Durante unos segundos, Percy miró a su mujer con asombro, y luego soltó una sonora carcajada.
—¡Ay, Lucy!, ¿eso es lo que crees?
Ella se puso en jarras.
—Bueno, ¿acaso no lo eres?
—No.
—¿Lo has hecho alguna vez antes?
—Sí —respondió él aún medio divertido.
—¿Cuántas veces?
Él no quería causarle dolor, pero estaría condenado si permitiera que ella se hiciera una idea errónea, que usaría como arma para mantener a su hijo alejado de él.
—Lo suficientemente a menudo como para que no te preocupes de que pueda ser una mala influencia para nuestro hijo.
—No te creo. Es la única explicación que tiene sentido. —Lentamente, arqueando el cuello para observarlo desde debajo de sus pestañas, se abrió el camisón, revelando su cuerpo desnudo. Una ligera protuberancia en su abdomen revelaba que esperaba al bebé. Se cogió los pechos hinchados con las manos—. ¿Cómo puedes rechazarlos? Todo hombre que me ha mirado alguna vez ha querido tenerlos en sus manos. —Avanzó hacia él, ofreciéndole sus abundantes pechos—. ¿No son hermosos, Percy? ¿No es lo más delicioso que has visto? ¿Por qué no me deseas?

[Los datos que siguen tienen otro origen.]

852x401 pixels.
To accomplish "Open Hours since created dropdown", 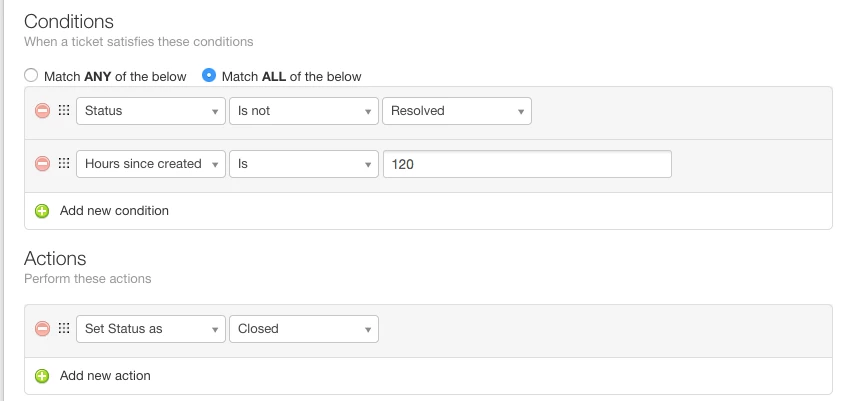I will click(151, 164).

—¡Lucy, basta! —le ordenó Percy mansamente mientras le cerraba el camisón. La deseaba. Encontraba su embarazo eróticamente atractivo, y le habría gustado abrazarla y llevarla a su cama, entrar en ella y darle el alivio que tanto ansiaba. Pero nada había cambiado para sugerir que su amor sería así más satisfactorio, y hacerlo complicaría su situación.

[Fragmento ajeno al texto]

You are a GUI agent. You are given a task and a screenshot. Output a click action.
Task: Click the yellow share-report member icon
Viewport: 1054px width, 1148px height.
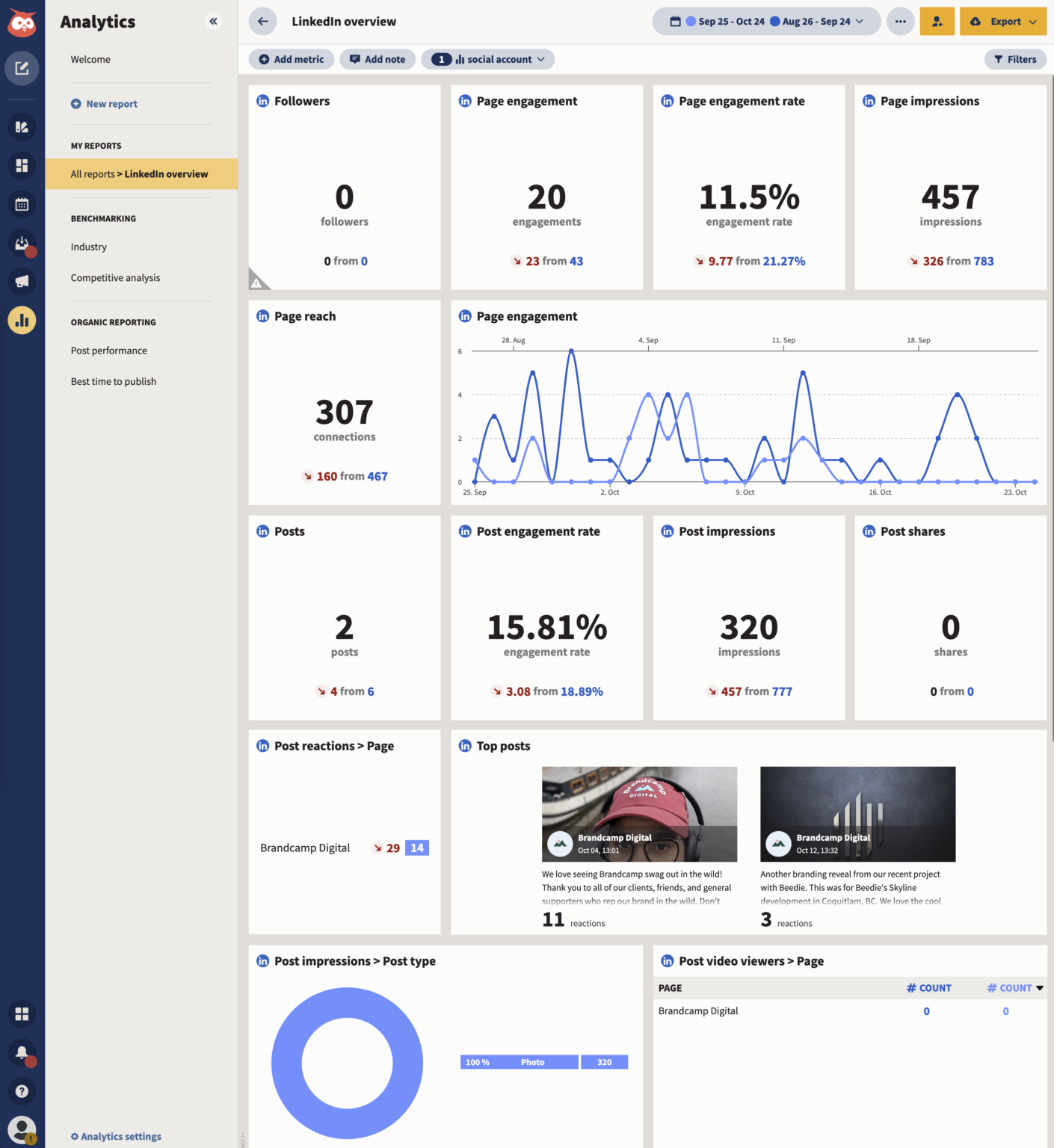(937, 21)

Ella se dio cuenta de su retirada, y su rostro pequeño y redondo se contrajo en una expresión de rabia y frustración. Se apretó con fuerza el camisón contra el pecho.
—¡Cabrón! Nunca dejaré que te acerques a mi hijo. Será solo mío, Percy. Me encargaré de eso. ¡Ningún marica meterá la mano en la educación de mi hijo! ¡Marica, marica, marica! —se burló cuando Percy salía de la habitación, cerrando despacio la puerta tras de sí, acallando el sonido de su dolor.